House Speaker John Boehner (R-OH) and Senate Minority Leader Mitch McConnell (R-KY) (REUTERS/Jonathan Ernst) House Speaker John Boehner (R-OH) and Senate Minority Leader Mitch McConnell (R-KY) (REUTERS/Jonathan Ernst)

The big question at this point, especially among liberal observers, seems to be why Republicans don’t simply accept “victory” in the sequester/budget negotiations (well, the would-be negotiations; it’s not clear there are any actual negotiations at this point). It’s a good question, especially since budget negotiations — unlike, say, decisions on going to war or over abortion — should be quite easy to compromise.

And yet, for the umpteenth time, here we are approaching yet another budget deadline.

I have two possible answers. One is that it’s just relatively ordinary brinkmanship. Once a deadline is set, both sides will push their position as hard as they can up to the last minute, and then cut their best deal. There’s some evidence suggesting that’s what is happening; after all, we haven’t yet had a government shutdown or a real debt limit breach. Yes, sequestration almost certainly will happen this week, but that’s now seen as a soft deadline, with a must-pass appropriations deadline in only a few weeks giving everyone an opportunity to erase anything they want.

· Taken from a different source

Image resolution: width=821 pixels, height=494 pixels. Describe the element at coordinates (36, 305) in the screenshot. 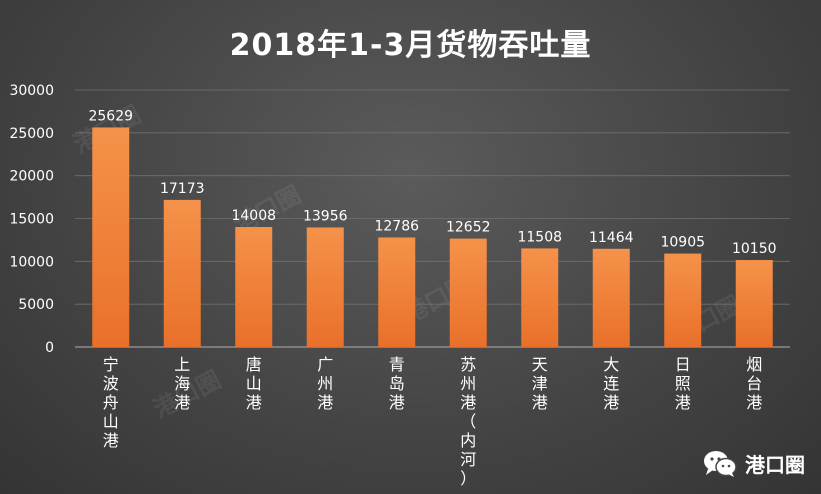

I see `y-tick-label: 5000` at that location.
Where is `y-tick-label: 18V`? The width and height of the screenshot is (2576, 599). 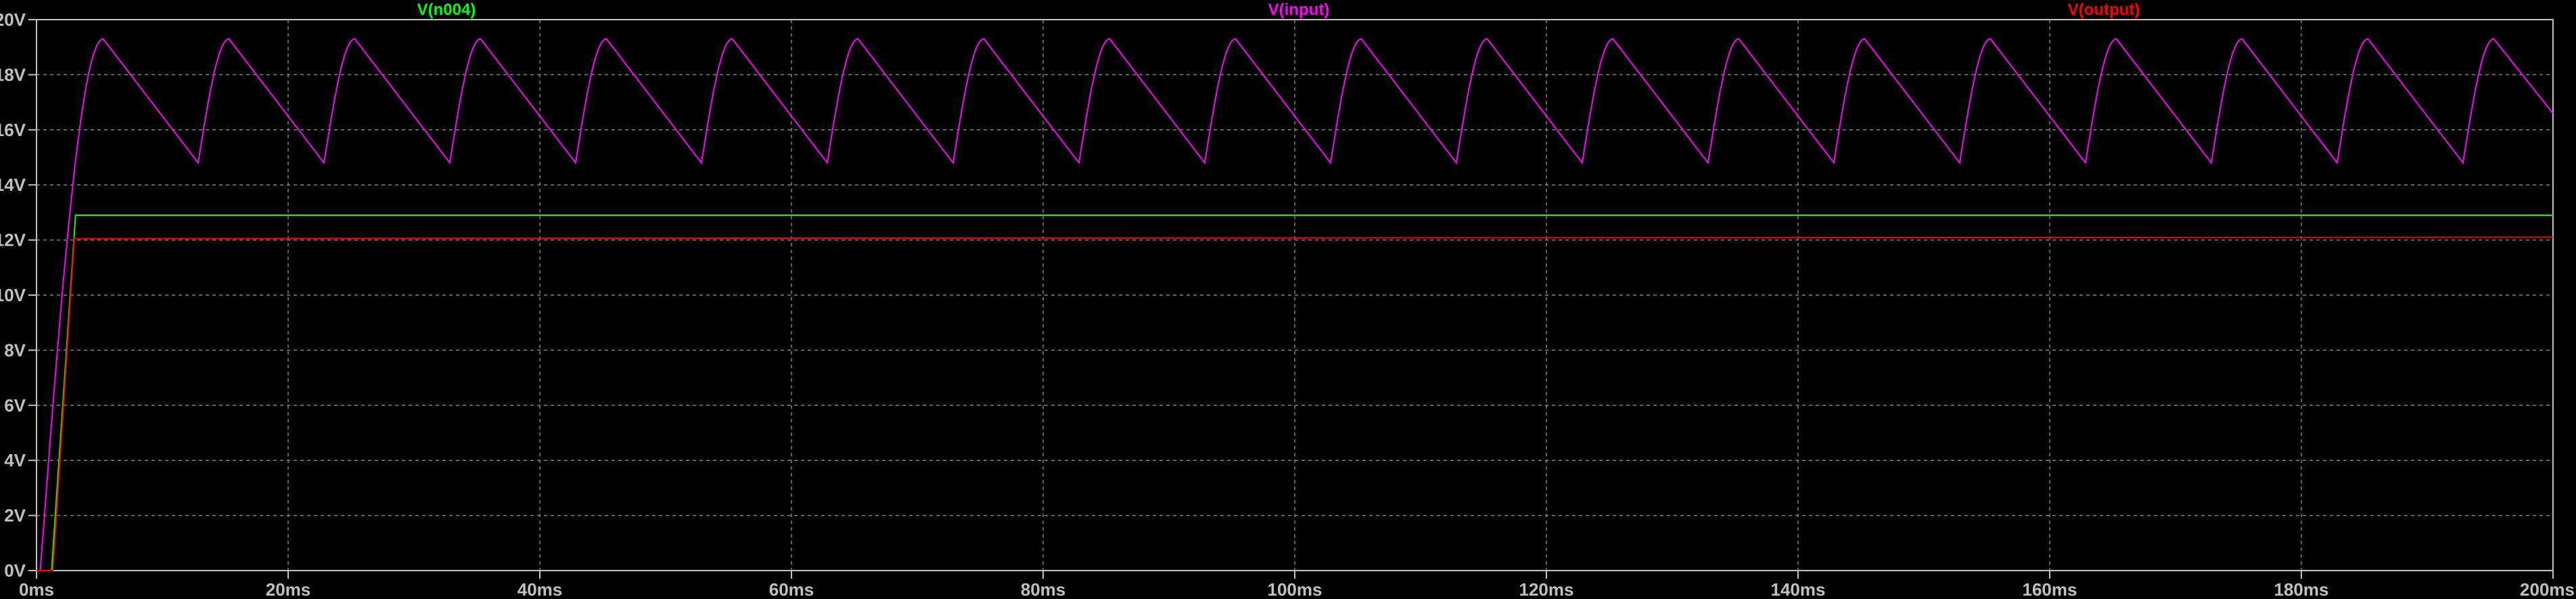
y-tick-label: 18V is located at coordinates (13, 74).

On the other hand, plenty of reporting suggests that Republicans really have been confused in their bargaining approach. If so, what’s almost certainly the case is that bargaining is difficult because Republicans still, after two-plus years of this, haven’t really faced up to the need to rank their priorities. Is it deficit reduction they want? Low tax rates? Less spending in general? Less spending on specific programs? By all accounts, they really could get one or two of those goals if they were willing to trade relatively lower-ranked preferences.

What really appears to be the problem is that this isn’t a breakdown of negotiations within the GOP, in which one group wants low taxes but another prefers smaller deficits and yet another really just cares about size-of-government. While it’s possible to find one or more Republican politician who fits that story, the more likely explanation is that it’s the mainstream consensus GOP position itself that continues to be internally conflicted. In particular, most Republicans certainly seem to be unaware that their tax and deficit positions are in conflict with each other.

You’ll note lots of “appears” and “seems” in that assessment. It’s very possible that what we’re seeing on the surface is just rhetoric and posturing; that would be quite understandable, and not particularly harmful as long as it doesn’t get in the way of cutting deals. But we don’t know: It’s also just as possible that the convoluted GOP position is their actual position, with all its inherent conflicts, and that’s what’s making compromise so difficult.